Thanks guys.. this is the first of many. Not grocery stores but HDR!


----------



## wvdawg (Dec 29, 2009)

Old buildings make great shots!  Nice!


----------



## Resica (Dec 29, 2009)

Very nice. Thanks for sharing.


----------



## shdybrady19 (Dec 29, 2009)

is that by chance in cumming ga?


----------



## Fro1911nut (Dec 29, 2009)

shdybrady19 said:


> is that by chance in cumming ga?



Acworth...Corner of 92 and Cedearcrest Rd


----------



## xs5875 (Dec 29, 2009)

I would love to know about those places you know, like see actual photos of when it was running at its prime, from inside and out what it sold, etc..there is an old store here in orchard hill that says general store and United States Post Office on the brick above the opening, its ruining though..the train tracks used to stop 15 ft from the door..ahh the good ole days...I am beginning to think like Nicodemus...born too late!Good Job on the HDR..


----------



## Browtine (Dec 29, 2009)

I miss those old stores! My school bus used to stop at one and let us off to get things. Stuff was still cheap, too. I wish stores like that were still runnin' even if they were higher than the "modern" stores. I always liked the old guys that ran those old stores. Just good folks.

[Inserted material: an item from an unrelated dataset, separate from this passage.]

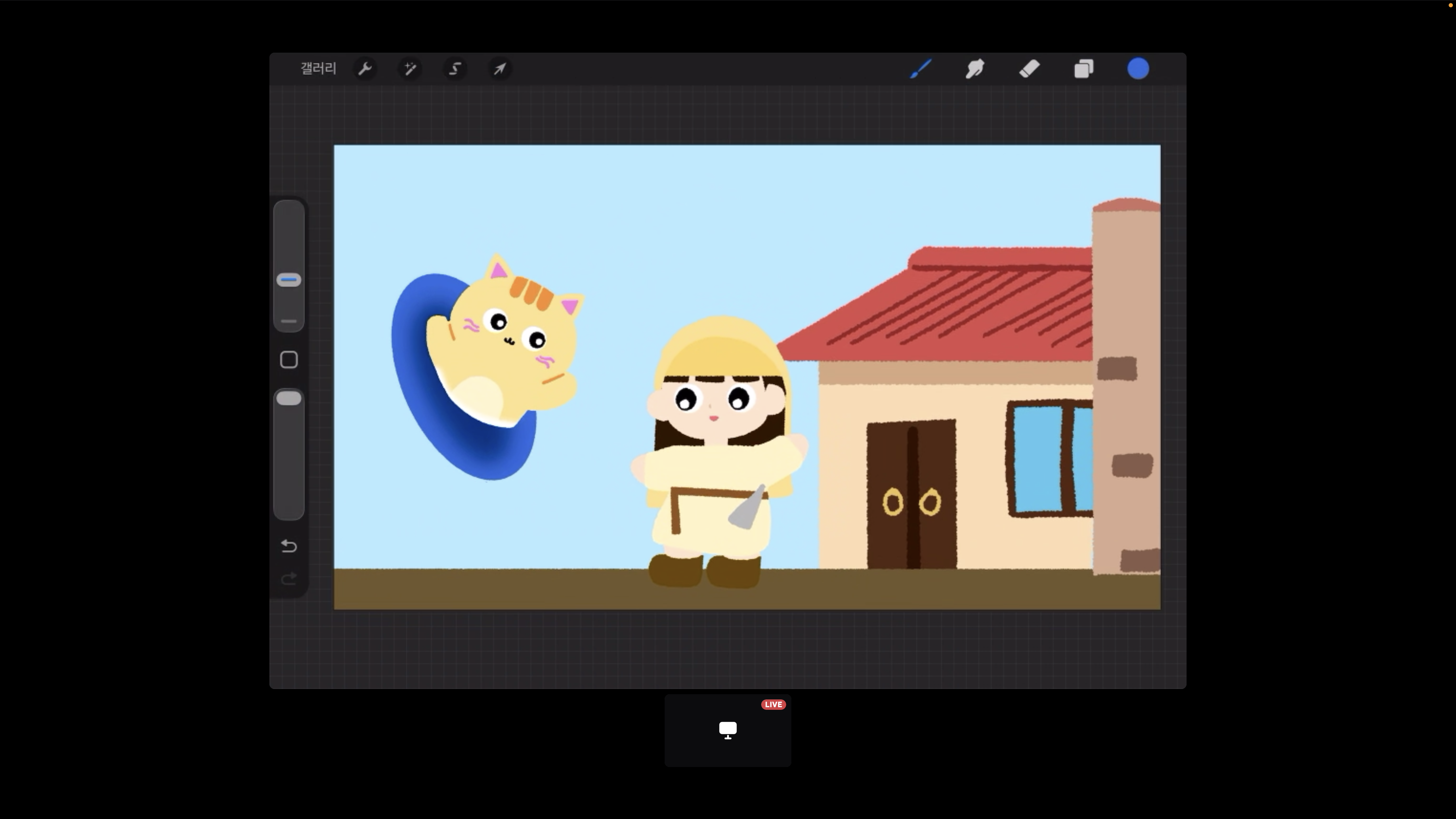Activate the Transform arrow tool
This screenshot has width=1456, height=819.
tap(500, 68)
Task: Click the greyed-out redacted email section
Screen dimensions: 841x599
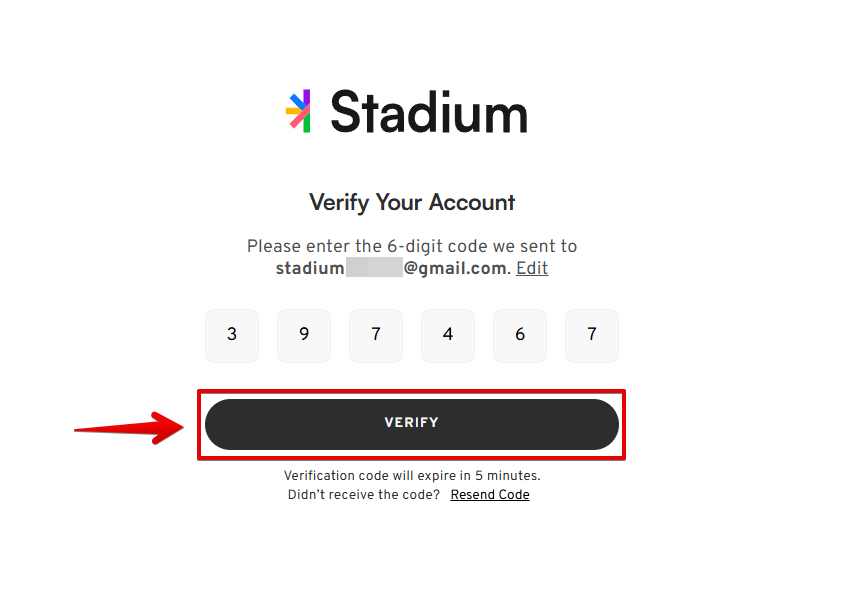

Nice HDR, too. Not overdone like some I've seen. Photomatix? I had it on my old PC, but lost it along with everything else and that's one thing I don't have up and runnin' again yet.


----------



## jasonyoung (Dec 29, 2009)

Fro1911nut said:


> Acworth...Corner of 92 and Cedearcrest Rd



Exactly right!


----------



## jasonyoung (Dec 29, 2009)

Browtine said:


> I miss those old stores! My school bus used to stop at one and let us off to get things. Stuff was still cheap, too. I wish stores like that were still runnin' even if they were higher than the "modern" stores. I always liked the old guys that ran those old stores. Just good folks.
> 
> Nice HDR, too. Not overdone like some I've seen. Photomatix? I had it on my old PC, but lost it along with everything else and that's one thing I don't have up and runnin' again yet.



Photomatix for the basic HDR and then photoshop CS4


----------



## quinn (Dec 29, 2009)

nice shot.I'm not old enough to have memories from them though.


----------



## ShimanoFisherman (Dec 29, 2009)

I ride by that store everyday and I've always wanted to snap some shots of it.  They would not be near as nice as that one though, absolutely beautiful.


----------



## jasonyoung (Dec 31, 2009)

quinn said:


> nice shot.I'm not old enough to have memories from them though.



me either, oh and the fact that I moved here from Oregon.. We never had COKE splattered on everything!



ShimanoFisherman said:


> I ride by that store everyday and I've always wanted to snap some shots of it.  They would not be near as nice as that one though, absolutely beautiful.



Thank you!


----------



## Foxhunter (Dec 31, 2009)

Nice job! I love shots like this.


----------



## Hoss (Dec 31, 2009)

Nice.  Good job on the HDR.

Hoss


----------